#### Task to complete:
Count how many lines of the data below contain the string "Given"; the reply should be that number alone.

[Stored items]
*** Begin section ***
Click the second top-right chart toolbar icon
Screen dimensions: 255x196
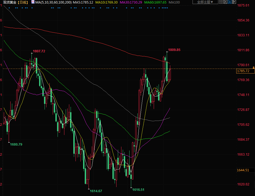click(225, 2)
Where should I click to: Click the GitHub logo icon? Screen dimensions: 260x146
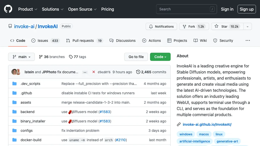click(8, 9)
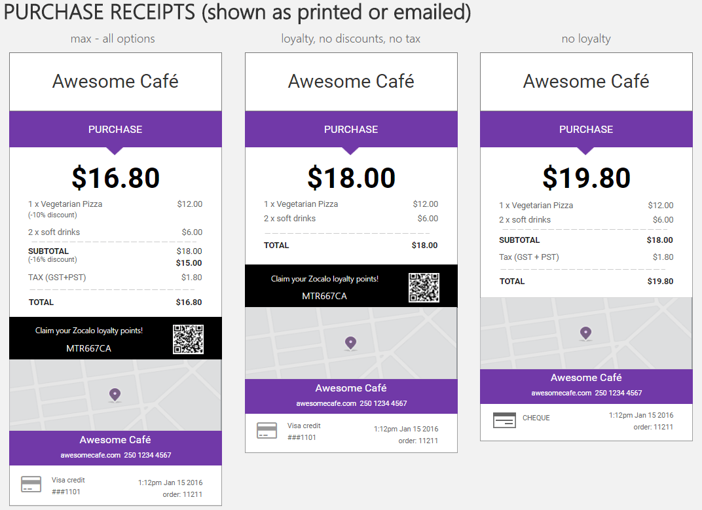
Task: Click the 'no loyalty' caption above third receipt
Action: coord(586,39)
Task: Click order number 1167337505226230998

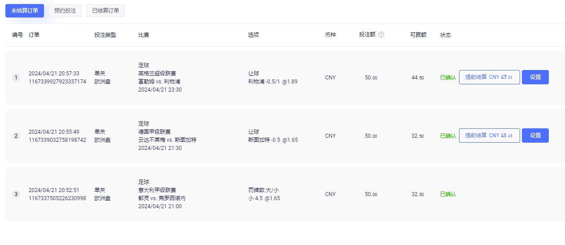Action: 57,198
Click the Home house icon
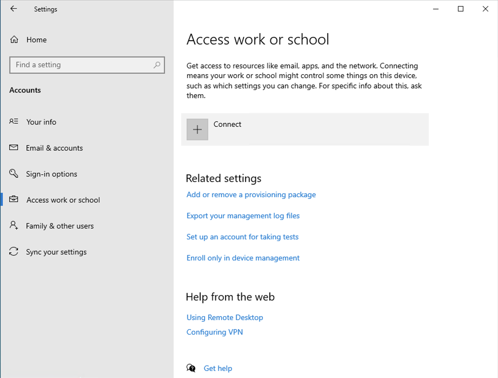The image size is (498, 378). point(14,40)
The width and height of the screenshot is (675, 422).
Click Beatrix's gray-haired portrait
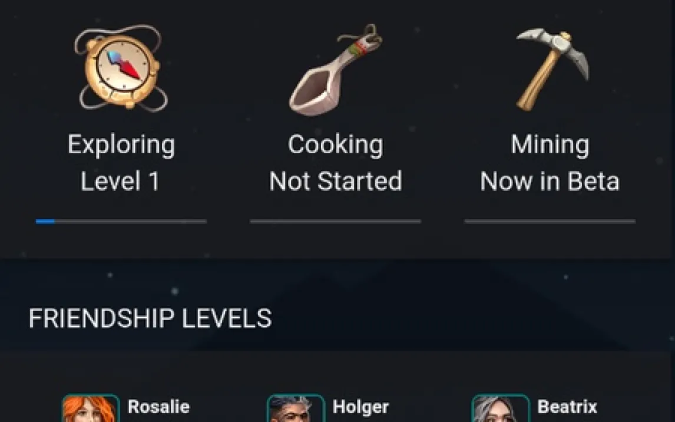(501, 408)
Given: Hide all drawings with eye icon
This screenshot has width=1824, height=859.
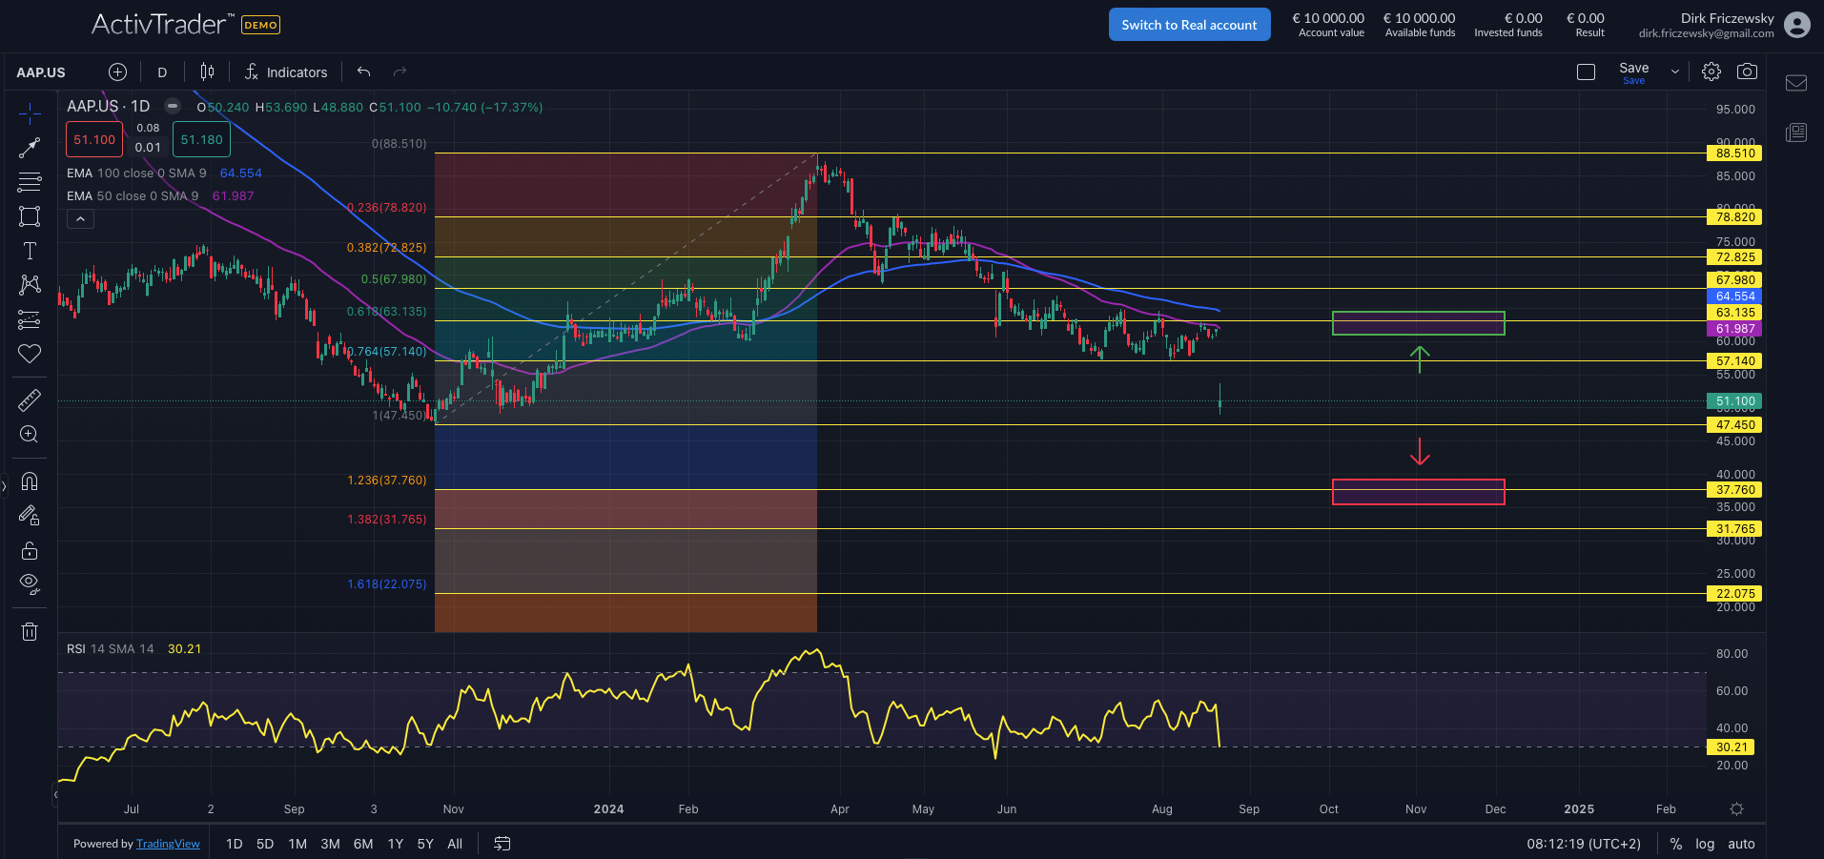Looking at the screenshot, I should click(x=30, y=583).
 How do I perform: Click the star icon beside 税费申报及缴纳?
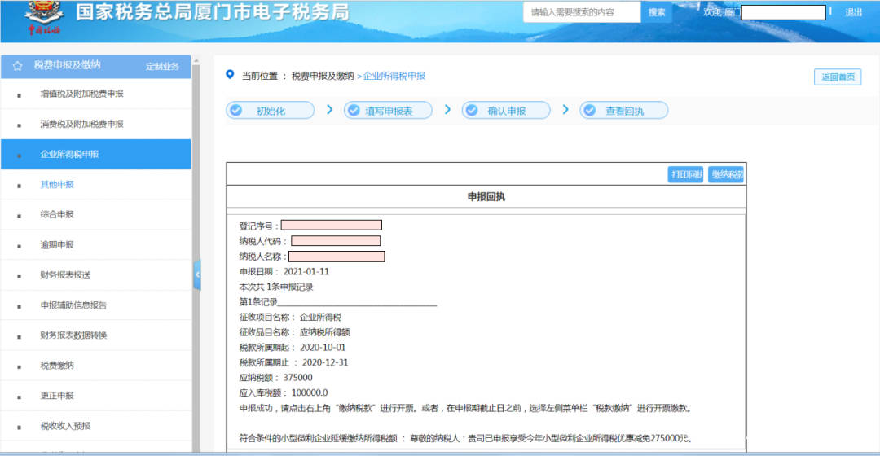(17, 66)
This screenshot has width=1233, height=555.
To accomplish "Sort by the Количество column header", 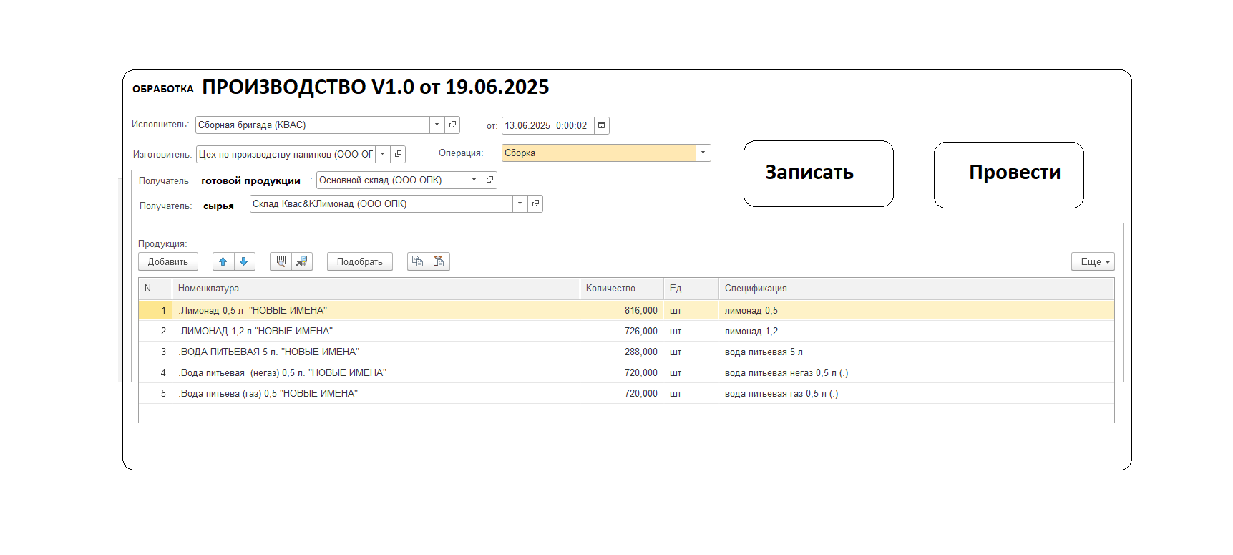I will pyautogui.click(x=610, y=289).
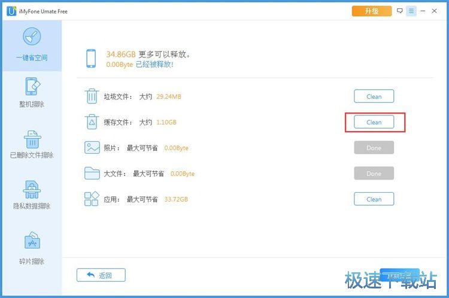
Task: Click the 照片 picture icon
Action: 92,148
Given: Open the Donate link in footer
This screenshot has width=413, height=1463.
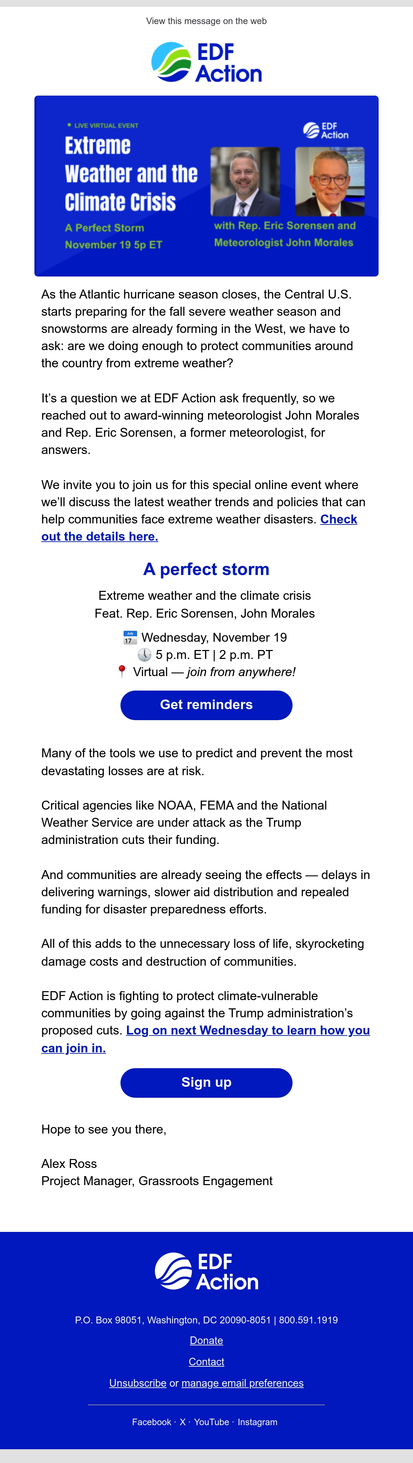Looking at the screenshot, I should pyautogui.click(x=206, y=1340).
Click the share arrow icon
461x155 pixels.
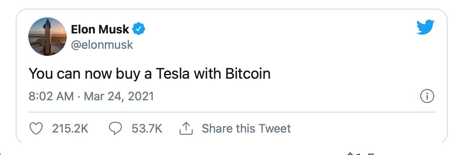point(186,129)
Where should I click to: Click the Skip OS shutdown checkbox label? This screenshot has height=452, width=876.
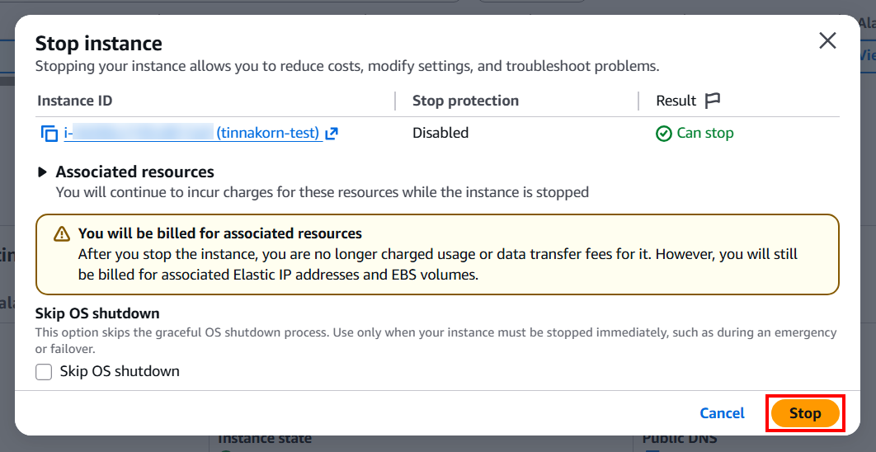(120, 371)
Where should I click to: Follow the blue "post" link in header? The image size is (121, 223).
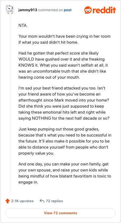[x=68, y=10]
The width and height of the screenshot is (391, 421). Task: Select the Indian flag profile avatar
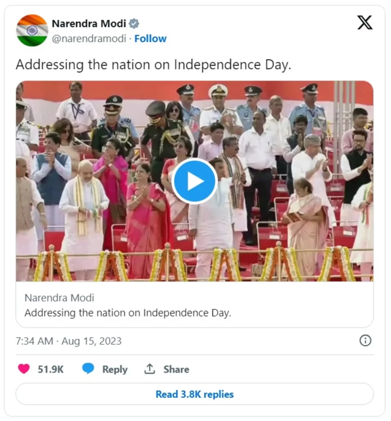(32, 30)

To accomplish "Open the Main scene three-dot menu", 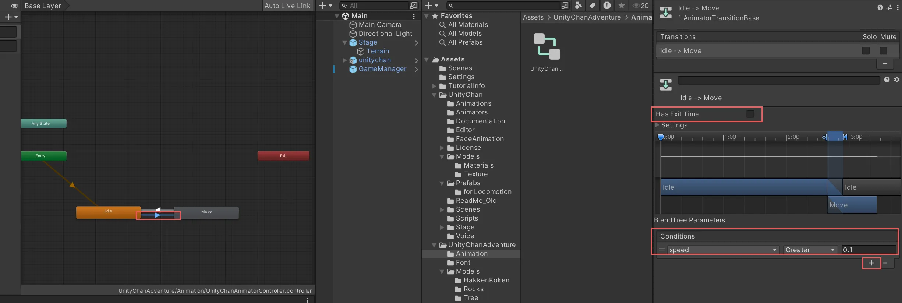I will coord(414,16).
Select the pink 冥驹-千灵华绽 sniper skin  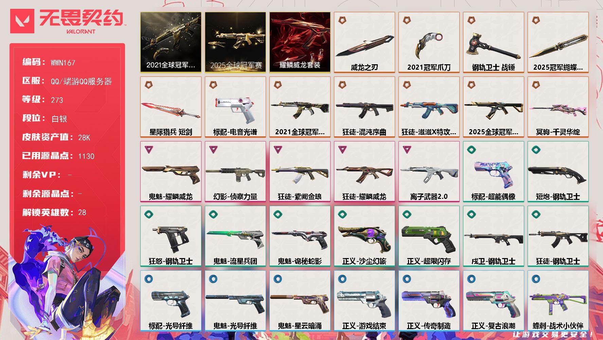pos(558,107)
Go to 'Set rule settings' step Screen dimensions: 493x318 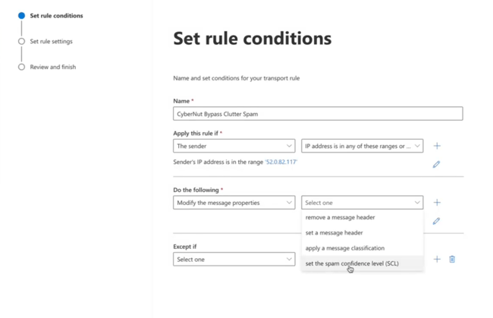51,41
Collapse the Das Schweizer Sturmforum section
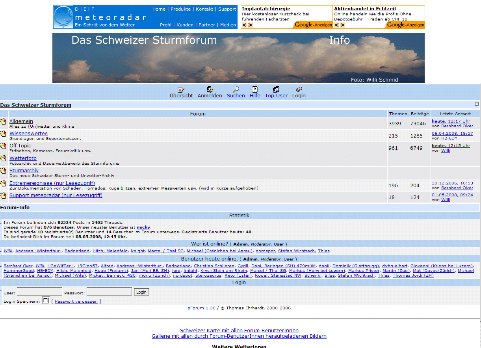 tap(477, 104)
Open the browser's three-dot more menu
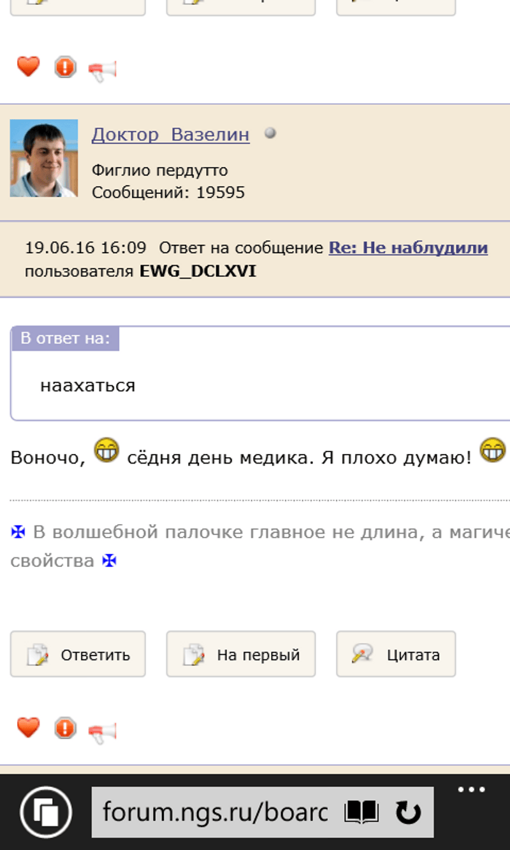The height and width of the screenshot is (850, 510). 471,790
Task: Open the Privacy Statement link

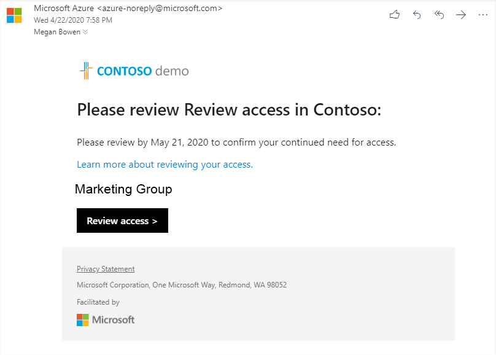Action: (106, 268)
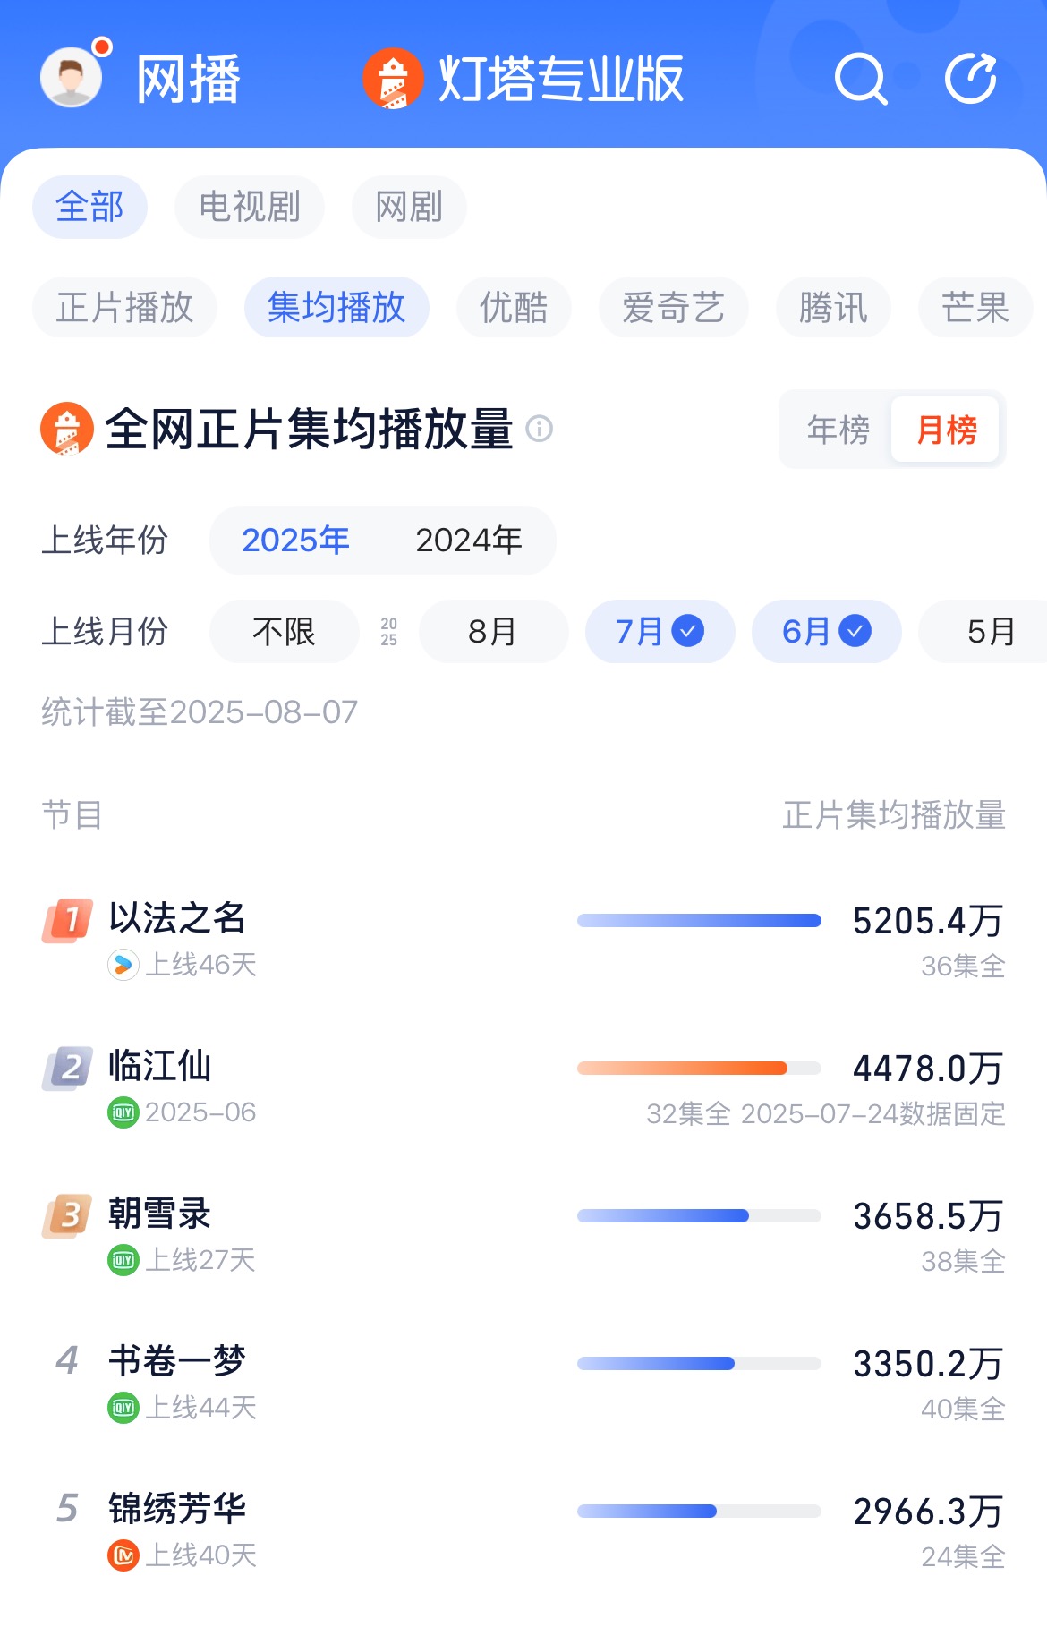Switch to the 电视剧 tab

(249, 208)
*** End section ***
#### Response to the task:
2